• **Material provided**
+ + + + +

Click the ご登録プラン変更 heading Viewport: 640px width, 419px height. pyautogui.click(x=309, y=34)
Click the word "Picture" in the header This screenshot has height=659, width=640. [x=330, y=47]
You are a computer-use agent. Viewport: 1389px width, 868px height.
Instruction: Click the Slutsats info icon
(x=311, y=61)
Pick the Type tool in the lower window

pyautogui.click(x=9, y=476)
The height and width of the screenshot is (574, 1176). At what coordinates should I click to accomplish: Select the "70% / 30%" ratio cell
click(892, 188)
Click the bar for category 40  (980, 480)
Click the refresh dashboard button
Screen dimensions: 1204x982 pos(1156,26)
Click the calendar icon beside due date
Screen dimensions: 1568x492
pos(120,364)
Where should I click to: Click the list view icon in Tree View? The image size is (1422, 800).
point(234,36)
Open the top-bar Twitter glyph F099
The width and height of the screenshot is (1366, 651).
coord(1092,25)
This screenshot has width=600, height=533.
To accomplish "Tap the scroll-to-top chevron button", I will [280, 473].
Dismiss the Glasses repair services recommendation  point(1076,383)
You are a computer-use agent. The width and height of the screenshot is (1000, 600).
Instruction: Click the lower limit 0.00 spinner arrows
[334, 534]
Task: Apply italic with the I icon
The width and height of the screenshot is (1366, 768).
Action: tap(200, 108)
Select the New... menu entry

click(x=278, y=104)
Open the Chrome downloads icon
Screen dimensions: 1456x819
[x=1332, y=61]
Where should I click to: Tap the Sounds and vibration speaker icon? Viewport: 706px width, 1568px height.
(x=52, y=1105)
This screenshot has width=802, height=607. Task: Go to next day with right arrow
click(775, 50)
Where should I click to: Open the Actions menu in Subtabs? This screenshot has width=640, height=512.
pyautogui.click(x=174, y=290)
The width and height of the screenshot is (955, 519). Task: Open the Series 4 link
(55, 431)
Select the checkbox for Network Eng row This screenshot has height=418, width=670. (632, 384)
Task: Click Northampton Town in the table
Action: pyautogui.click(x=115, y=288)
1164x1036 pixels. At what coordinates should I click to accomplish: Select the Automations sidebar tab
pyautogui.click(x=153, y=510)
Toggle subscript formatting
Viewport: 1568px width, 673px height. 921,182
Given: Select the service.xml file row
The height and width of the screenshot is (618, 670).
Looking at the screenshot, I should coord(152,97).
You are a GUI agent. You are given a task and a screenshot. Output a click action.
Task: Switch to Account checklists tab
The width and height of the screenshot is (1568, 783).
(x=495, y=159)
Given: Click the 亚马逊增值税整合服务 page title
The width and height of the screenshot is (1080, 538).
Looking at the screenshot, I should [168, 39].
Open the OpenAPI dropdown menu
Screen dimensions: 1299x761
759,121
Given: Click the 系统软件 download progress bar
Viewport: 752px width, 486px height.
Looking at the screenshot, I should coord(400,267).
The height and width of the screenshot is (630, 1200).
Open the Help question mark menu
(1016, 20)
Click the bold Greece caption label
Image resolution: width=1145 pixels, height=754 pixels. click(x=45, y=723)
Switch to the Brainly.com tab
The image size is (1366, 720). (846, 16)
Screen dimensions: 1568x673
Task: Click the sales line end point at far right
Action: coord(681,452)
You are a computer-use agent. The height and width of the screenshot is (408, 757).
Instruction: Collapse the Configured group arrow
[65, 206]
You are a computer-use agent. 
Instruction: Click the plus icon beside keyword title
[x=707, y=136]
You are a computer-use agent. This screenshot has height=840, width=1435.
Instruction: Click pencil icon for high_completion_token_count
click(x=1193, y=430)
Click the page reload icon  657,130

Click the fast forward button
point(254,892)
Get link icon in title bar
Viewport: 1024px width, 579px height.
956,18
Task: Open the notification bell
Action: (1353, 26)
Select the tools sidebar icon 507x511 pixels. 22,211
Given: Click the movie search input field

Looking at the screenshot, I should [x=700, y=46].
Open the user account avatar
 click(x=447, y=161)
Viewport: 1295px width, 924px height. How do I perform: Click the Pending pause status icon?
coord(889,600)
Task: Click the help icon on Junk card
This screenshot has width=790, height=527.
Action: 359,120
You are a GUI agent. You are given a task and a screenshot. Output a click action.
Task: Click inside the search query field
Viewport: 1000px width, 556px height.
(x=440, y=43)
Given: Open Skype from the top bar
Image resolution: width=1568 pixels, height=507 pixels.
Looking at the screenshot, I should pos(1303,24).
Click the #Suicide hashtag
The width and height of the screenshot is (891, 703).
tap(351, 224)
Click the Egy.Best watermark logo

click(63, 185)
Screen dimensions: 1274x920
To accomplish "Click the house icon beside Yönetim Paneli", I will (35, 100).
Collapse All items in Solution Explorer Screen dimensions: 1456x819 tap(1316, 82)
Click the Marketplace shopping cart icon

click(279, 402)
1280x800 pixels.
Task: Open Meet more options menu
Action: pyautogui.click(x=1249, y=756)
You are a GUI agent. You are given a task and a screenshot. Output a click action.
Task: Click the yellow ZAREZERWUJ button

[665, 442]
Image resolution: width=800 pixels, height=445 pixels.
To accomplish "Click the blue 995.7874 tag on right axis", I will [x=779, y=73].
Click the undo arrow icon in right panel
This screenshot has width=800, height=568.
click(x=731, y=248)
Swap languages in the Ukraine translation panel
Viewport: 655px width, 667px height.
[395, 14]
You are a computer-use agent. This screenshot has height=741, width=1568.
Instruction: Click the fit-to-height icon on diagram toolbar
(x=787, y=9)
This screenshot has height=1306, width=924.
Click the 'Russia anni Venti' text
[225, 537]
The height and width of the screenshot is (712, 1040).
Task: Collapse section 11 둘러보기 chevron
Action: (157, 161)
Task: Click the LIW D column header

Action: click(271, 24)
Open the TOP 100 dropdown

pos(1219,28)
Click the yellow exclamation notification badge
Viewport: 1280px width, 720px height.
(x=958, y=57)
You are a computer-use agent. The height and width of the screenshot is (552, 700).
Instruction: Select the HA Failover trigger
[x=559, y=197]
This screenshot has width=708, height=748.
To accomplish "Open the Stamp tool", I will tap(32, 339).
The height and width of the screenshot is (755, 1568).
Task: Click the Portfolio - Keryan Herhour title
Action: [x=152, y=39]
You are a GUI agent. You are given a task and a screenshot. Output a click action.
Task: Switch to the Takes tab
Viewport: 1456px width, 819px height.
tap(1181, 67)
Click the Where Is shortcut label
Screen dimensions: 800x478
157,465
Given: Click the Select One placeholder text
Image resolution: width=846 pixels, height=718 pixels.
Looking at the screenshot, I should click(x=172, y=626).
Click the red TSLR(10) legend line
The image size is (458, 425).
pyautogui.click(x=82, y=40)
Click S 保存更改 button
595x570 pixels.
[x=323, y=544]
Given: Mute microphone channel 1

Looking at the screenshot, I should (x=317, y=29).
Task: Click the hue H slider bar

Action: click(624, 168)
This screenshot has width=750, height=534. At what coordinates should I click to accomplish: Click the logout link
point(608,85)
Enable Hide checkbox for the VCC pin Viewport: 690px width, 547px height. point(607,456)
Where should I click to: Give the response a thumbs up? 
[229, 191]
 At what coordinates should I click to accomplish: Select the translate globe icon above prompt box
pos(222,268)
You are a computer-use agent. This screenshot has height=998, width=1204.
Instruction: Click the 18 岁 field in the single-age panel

+ + + + +

• **Your instructions**
Could you rescale the lines from the one holding "Task: Click the hue H slider bar" through the end of the listing, inclusive? Give them all again with the requests included, multiplying every coordinate in the answers by 0.7 and rounding to whole numbers with halves rounded up, and leave the numbers in the requests as they are.

• **Solution to the problem**
Task: Click the hue H slider bar

Action: click(437, 118)
This screenshot has width=750, height=534. At what coordinates should I click to accomplish: Click the logout link
point(426,60)
Enable Hide checkbox for the VCC pin Viewport: 690px width, 547px height. point(425,319)
Where should I click to: Give the response a thumbs up? 
[160, 134]
 At what coordinates should I click to accomplish: Select the translate globe icon above prompt box
pos(155,188)
You are a computer-use agent. This screenshot has height=998, width=1204.
Instruction: Click the 18 岁 field in the single-age panel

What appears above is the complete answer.